Reputation: 73
I am trying to convert conll format data into spacy's json format to train a model.
I am using spacy's convert for the same. I have tried this command
python -m spacy convert conll_dataset.tsv /Users/user/docs -t json -c ner
I am getting a value error.
ValueError: [E177] Ill-formed IOB input detected: in
I deleted all occurring of 'in' in a dataset and tried again , then I got a same error with a slight change.
ValueError: [E177] Ill-formed IOB input detected: an
Help me out wth this problem. my dataset looks like this
Abhishek Name
Jha Name
Application Designation
Development Designation
Associate Designation
I am using spacy 2.3.2
Upvotes: 2
Views: 807
Reputation: 15593
IOB format means a tag is either blank, "O", or like "B-PERSON". This is the format used for IOB tags in CoNLLu files. Your tags "in" and "an" are not in that format so they aren't valid.

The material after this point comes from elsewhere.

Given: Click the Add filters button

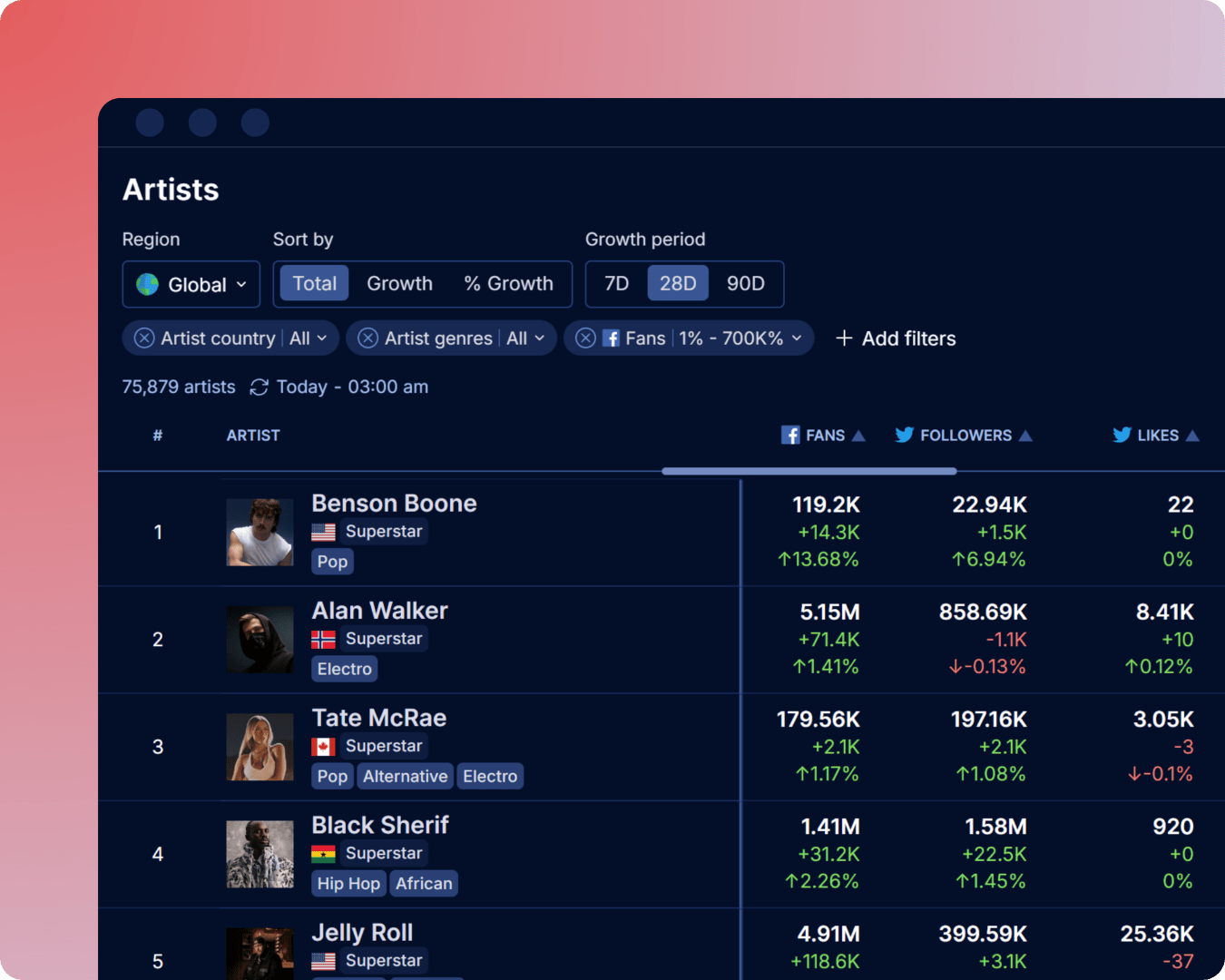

I am not sure what format your data is but it doesn't look like normal CoNLL data, expecially if it's actually prefaced with tabs and that's not an accident. You should be able to convert the second column to IOB tags, with a risk of merging adjacent entities, by prepending "I-" to each tag or something. Look at the example data to see what spaCy expects.
Upvotes: 1